Since its inception in 2008, Whyte has positioned itself in the Belgian market as a leader in corporate affairs, the custom mix of corporate communications and public affairs the firm’s founders deemed its specialty from the outset. Throughout, Whyte has stayed true to its founding principles and plan. But it also has evolved, shifting operations into higher gear around innovation, diversification and upgrading the firm’s core corporate affairs services, boosting its stature in the market. The firm continues to offer valuable insight into the Belgian media, political, corporate, social, and academic landscape, an expertise that allows Whyte to define the right audiences, recommend the most appropriate channels of communication, to formulate the right messages and to anticipate actions and reactions. That expertise has been strengthened by a commitment to analytics and research and a growing emphasis on digital channels and visualization.

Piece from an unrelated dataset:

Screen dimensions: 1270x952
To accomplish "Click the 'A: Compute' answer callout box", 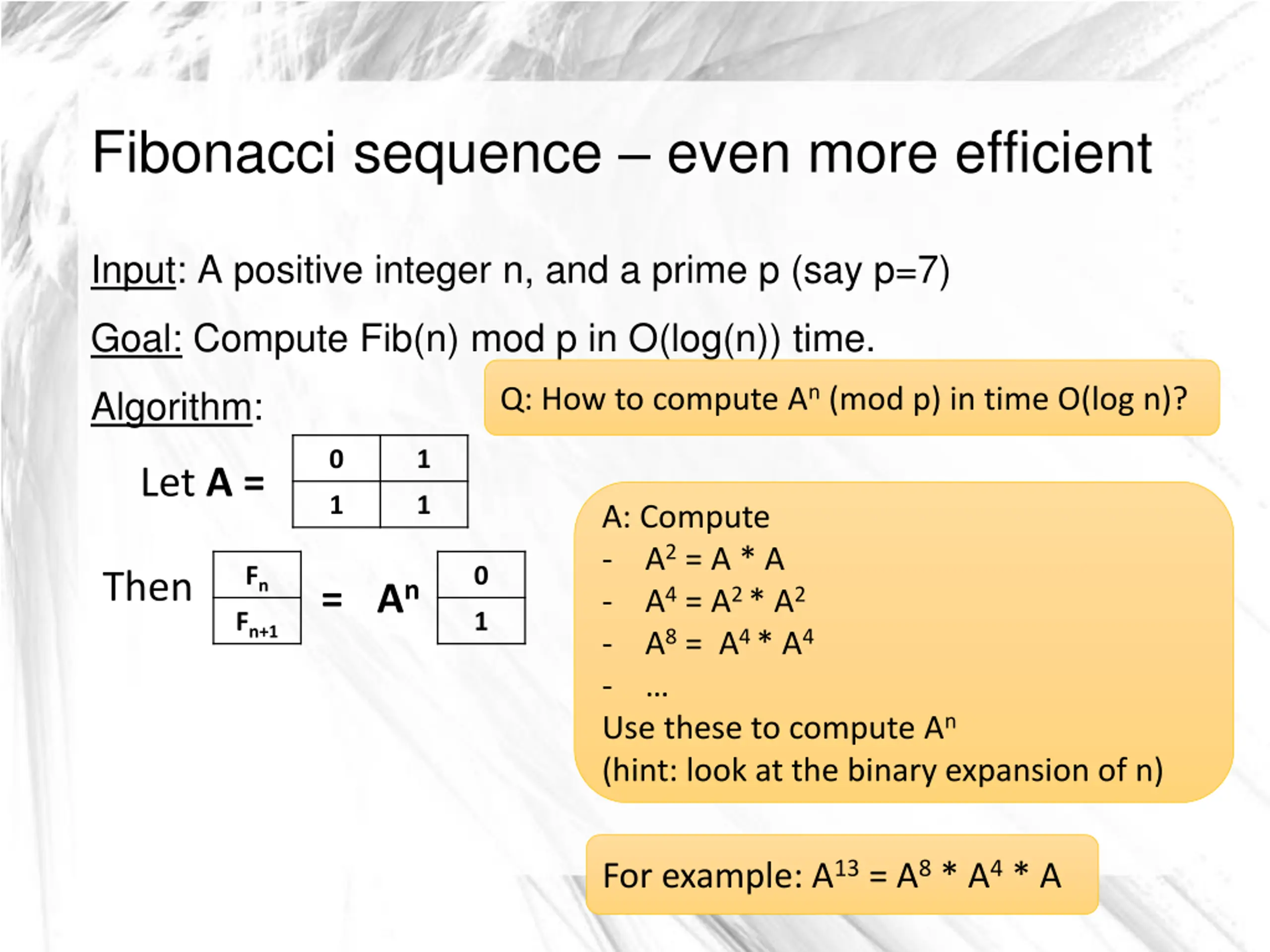I will click(904, 642).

Whyte is based in Belgium with offices in Brussels and Antwerp, which covers the Flanders market.
2020 was a record year for Whyte, which garnered business from companies needing help managing the impact of the Covid pandemic — much like the firm experienced in 2008, when it launched in midst of the subprime mortgage crisis. Fee income rose nearly 15% to €5.2 million, and staff grew to 31. GSK, INEOS, Swissport, UCB, Miele, FedEx, IKEA, Orange, Bristol Myers Squibb were among Whyte’s new clients, joining an impressive list of existing partners including Carrefour, UBER, Swissport, ING, Port of Antwerp, UCB, Danone, Mondelez, and Kindred. The growth was also fueled by demand for Whyte’s newly expanded internal comms and change management services, which put Whyte at the center of international dealings such as M&A and corporate restructuring.
Whyte founders Sandrine Agie, Joris Bulteel, Eveline de Ridder and Emmanuel Goedseels still run the firm, which they have done with the consistency and vision that has fueled its growth over the years. And they also make smart hires. In September, Freek Bracke joined from Unilever, where he served as communications director for the company’s Belgium and Netherlands operations. At the end of the year, Whyte named its first diversity & inclusion officer at the behest of a D&I taskforce, which focused on strengthening internal policies and integrating DE&I into client work.
Whyte’s new information design offering was a big factor in the firm’s 2020 growth, with clients opting to use visuals to be more effective in crisis comms, public affairs, issues management and change communications. Whyte’s hallmark work included a public affairs campaign that enabled Uber to launch in Flanders; supporting ground handling companies with lobbying and communications during the early days of the Covid pandemic; and serving as a strategic advisor on the Flemish government’s Oosterweel project in Antwerp, one of Western Europe’s largest infrastructure projects.